Homotopy type for $k=2$ and $k=3$ is a wedge of spheres.

Extended homotopy type results to arbitrary $k$ under structural constraints.

Connected homotopy types of total-$k$-cut complexes to $k$-robust clique complexes.

Abstract

We introduce $k$-robust clique complexes, a family of simplicial complexes that generalizes the traditional clique complex. Here, a subset of vertices forms a simplex provided it does not contain an independent set of size $k$. We investigate these complexes for square sequence graphs, a class of bipartite graphs introduced here that are constructed by iteratively attaching $C_4$ cycles.
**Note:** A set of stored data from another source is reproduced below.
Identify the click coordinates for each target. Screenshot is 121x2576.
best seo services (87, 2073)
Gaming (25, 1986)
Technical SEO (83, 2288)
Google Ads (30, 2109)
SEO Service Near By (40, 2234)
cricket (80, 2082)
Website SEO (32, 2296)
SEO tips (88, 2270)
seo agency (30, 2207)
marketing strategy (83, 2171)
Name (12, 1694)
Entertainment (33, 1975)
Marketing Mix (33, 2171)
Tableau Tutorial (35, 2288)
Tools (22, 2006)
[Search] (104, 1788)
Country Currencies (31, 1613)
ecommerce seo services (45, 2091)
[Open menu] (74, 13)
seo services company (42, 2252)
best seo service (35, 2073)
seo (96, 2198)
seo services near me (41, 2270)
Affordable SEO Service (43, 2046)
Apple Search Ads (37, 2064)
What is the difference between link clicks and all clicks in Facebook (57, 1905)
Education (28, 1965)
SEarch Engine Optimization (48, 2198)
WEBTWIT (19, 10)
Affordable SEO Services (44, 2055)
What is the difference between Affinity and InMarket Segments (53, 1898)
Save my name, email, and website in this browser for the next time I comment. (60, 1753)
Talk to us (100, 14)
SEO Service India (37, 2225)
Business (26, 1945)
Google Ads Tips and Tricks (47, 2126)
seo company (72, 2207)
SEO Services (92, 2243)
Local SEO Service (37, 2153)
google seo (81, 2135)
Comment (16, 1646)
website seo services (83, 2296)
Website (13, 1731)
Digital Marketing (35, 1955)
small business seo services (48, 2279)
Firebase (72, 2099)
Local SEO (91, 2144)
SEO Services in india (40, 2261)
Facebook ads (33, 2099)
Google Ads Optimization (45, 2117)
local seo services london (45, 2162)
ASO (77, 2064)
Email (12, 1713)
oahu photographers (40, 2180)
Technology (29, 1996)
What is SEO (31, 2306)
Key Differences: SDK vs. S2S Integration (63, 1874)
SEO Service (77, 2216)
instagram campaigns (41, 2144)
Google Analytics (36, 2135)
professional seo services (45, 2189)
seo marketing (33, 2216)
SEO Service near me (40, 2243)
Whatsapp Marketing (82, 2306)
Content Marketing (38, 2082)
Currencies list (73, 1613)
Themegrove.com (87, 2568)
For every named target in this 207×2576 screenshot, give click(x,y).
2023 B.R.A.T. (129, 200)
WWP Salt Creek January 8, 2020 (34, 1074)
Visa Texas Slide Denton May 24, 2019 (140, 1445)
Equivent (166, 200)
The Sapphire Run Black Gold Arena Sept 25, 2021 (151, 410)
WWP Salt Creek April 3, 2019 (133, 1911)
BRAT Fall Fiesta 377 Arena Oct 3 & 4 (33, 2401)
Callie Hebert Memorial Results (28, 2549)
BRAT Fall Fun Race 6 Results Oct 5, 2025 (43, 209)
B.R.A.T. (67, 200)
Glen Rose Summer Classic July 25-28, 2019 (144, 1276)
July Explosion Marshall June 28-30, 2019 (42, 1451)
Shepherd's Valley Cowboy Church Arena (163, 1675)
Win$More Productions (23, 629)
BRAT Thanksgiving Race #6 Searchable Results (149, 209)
This class includes rectangular grid graphs $G_{m,n}$. We show that for $k=2$ and $k=3$, the homotopy type is a wedge sum of $(2k-3)$-dimensional spheres, a result we extend to arbitrary $k$ under specific structural constraints on the attachment sequence. Our approach utilizes K\"{o}nig's theorem to decompose the complex into manageable components, whose homotopy types are easy to understand. This then enables an inductive proof based on the decomposition and standard tools of algebraic topology. Finally, we utilize Alexander duality to connect our results to the study of total-$k$-cut complexes, generalizing recent results concerning the homotopy types of total-$k$-cut complexes for grid graphs.